(Entries on locating words and elements)

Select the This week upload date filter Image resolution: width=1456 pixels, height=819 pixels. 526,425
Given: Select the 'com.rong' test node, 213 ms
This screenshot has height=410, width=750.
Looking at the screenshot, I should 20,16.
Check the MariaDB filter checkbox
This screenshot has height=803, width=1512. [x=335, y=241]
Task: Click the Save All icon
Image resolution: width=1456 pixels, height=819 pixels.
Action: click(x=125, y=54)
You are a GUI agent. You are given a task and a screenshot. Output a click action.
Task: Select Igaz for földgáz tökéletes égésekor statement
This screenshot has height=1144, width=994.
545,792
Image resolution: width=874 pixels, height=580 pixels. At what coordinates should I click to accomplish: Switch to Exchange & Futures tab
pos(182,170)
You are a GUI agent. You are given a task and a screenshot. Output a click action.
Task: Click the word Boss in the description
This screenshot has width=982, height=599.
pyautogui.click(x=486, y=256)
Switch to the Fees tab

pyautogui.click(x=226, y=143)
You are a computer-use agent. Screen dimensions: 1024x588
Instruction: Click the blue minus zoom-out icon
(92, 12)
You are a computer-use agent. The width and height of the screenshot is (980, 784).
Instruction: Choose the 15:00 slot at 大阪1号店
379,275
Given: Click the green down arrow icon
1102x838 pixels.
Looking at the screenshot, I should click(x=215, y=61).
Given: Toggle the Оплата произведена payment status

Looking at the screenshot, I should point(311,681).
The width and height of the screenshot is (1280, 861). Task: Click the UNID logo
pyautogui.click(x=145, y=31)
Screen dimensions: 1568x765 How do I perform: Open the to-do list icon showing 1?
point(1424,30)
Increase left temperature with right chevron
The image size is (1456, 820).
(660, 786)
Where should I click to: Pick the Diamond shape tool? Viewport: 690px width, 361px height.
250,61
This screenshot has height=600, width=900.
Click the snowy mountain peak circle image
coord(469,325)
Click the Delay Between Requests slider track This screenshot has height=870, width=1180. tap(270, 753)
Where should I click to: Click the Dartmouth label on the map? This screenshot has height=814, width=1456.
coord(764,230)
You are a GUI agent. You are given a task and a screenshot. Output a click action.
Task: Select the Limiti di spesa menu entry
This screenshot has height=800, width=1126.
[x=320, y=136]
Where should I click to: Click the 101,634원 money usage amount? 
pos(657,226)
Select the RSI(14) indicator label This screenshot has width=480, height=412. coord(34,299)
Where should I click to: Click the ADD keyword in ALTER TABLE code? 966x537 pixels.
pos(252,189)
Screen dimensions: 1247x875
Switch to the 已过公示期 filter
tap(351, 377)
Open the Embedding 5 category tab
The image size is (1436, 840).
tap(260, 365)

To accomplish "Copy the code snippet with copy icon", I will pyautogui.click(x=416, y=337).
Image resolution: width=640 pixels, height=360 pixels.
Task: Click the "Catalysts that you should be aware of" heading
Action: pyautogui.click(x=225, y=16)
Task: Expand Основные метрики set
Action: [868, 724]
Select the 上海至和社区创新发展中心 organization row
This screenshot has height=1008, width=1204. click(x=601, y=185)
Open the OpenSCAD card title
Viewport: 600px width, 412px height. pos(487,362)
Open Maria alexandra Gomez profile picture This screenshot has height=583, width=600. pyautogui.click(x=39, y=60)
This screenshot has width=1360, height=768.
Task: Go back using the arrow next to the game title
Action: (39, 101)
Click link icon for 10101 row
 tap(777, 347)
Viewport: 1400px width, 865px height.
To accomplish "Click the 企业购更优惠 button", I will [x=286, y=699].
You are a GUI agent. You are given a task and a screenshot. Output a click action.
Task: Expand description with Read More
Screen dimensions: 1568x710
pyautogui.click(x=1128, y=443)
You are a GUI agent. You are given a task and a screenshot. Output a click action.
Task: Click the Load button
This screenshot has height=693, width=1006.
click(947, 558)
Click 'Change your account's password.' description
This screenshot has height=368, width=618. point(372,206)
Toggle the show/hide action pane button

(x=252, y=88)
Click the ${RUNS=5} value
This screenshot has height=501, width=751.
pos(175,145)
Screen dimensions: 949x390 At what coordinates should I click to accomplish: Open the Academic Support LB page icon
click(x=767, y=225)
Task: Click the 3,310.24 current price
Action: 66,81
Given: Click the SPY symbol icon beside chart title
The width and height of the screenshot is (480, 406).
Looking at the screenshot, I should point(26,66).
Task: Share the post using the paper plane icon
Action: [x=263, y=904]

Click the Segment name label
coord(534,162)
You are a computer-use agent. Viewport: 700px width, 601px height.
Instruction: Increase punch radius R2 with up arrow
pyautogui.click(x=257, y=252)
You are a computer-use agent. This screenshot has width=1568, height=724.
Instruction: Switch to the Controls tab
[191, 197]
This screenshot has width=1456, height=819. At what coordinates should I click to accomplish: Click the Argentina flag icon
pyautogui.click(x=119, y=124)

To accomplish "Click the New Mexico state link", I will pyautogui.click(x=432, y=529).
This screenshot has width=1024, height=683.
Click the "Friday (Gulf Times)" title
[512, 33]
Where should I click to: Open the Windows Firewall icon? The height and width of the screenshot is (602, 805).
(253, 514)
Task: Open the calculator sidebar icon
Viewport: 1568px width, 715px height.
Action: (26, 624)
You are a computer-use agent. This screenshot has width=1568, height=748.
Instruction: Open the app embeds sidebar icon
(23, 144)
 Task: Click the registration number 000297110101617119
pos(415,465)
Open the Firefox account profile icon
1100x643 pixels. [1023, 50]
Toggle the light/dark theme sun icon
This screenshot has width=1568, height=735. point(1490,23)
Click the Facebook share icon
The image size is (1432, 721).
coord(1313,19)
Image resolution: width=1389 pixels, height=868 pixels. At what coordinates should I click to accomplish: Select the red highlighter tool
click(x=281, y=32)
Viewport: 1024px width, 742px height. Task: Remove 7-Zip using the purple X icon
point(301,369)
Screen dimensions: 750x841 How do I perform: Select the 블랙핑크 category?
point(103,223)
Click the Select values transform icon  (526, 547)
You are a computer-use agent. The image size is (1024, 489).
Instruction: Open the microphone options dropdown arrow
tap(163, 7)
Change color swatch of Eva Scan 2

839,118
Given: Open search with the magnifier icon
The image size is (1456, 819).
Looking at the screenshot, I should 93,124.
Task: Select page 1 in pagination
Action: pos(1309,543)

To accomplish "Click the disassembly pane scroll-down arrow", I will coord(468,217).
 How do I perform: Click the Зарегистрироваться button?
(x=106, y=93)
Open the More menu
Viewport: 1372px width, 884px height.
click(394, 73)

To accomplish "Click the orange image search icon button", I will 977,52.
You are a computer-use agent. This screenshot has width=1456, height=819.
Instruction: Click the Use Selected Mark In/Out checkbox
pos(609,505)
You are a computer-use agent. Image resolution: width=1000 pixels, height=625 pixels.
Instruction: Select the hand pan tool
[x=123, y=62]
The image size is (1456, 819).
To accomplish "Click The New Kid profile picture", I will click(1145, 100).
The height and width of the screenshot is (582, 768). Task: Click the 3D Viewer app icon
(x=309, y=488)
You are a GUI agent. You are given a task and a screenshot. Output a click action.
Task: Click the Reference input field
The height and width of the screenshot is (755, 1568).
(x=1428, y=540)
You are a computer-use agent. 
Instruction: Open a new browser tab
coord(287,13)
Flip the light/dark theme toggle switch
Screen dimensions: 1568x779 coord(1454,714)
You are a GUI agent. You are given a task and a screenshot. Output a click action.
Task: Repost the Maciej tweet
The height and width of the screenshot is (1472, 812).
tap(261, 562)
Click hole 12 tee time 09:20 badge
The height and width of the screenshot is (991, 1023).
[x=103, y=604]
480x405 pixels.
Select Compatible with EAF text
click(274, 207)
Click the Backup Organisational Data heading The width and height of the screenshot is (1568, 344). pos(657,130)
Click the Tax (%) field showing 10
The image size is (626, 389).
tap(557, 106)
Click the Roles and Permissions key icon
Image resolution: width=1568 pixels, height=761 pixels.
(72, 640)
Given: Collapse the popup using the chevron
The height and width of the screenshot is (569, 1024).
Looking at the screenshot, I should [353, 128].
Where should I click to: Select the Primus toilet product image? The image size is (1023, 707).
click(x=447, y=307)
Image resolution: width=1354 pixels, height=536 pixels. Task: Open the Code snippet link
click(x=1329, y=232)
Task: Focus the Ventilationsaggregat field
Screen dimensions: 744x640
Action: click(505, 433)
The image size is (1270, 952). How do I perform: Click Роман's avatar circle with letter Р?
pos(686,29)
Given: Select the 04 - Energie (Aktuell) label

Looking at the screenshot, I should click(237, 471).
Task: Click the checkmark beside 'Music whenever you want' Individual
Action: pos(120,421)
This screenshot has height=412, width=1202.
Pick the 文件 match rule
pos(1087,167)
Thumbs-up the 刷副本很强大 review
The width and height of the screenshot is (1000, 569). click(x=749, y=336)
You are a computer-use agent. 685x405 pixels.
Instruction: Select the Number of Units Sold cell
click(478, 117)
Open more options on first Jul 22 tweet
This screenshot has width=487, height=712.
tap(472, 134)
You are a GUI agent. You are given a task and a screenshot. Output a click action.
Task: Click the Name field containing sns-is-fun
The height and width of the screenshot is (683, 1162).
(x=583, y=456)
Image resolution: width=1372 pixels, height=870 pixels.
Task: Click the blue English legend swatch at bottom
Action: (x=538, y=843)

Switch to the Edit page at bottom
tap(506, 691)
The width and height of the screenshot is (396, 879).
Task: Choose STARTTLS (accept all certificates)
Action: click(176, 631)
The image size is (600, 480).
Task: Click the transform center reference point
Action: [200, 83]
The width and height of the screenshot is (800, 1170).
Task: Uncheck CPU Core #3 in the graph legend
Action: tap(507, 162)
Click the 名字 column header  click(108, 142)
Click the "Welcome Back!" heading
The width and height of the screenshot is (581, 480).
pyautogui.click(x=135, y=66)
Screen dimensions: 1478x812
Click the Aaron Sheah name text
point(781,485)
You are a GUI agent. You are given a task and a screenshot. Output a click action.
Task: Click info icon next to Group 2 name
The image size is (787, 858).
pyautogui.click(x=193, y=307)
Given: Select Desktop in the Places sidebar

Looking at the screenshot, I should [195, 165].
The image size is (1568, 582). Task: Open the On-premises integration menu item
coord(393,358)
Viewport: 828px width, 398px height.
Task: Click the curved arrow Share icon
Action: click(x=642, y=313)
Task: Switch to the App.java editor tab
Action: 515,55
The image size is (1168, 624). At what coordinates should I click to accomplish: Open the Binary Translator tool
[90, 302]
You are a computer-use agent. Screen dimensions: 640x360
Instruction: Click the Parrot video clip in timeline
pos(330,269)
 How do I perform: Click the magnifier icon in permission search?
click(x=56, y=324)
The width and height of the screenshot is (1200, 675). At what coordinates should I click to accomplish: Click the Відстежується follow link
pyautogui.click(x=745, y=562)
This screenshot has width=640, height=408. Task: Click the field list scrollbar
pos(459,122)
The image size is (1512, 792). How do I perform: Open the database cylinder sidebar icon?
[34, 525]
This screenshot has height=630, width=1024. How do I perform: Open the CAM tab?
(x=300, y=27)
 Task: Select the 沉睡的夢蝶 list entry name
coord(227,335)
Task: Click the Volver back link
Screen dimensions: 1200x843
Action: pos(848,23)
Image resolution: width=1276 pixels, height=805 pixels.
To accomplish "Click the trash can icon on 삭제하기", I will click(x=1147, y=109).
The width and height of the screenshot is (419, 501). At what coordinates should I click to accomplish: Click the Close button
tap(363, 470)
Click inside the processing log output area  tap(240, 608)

TASK TO COMPLETE:
Rewrite the listing from the line with "You are a computer-use agent. 685x405 pixels." up to and including the line with "Action: (x=538, y=843)", putting "tap action" wherever "click action" appears and keeping everything else unchanged.

OUTPUT OF THE EXERCISE:
You are a computer-use agent. 685x405 pixels.
Instruction: Select the Number of Units Sold cell
click(478, 117)
Open more options on first Jul 22 tweet
This screenshot has width=487, height=712.
tap(472, 134)
You are a GUI agent. You are given a task and a screenshot. Output a tap action.
Task: Click the Name field containing sns-is-fun
The height and width of the screenshot is (683, 1162).
(x=583, y=456)
Image resolution: width=1372 pixels, height=870 pixels.
Task: Click the blue English legend swatch at bottom
Action: (x=538, y=843)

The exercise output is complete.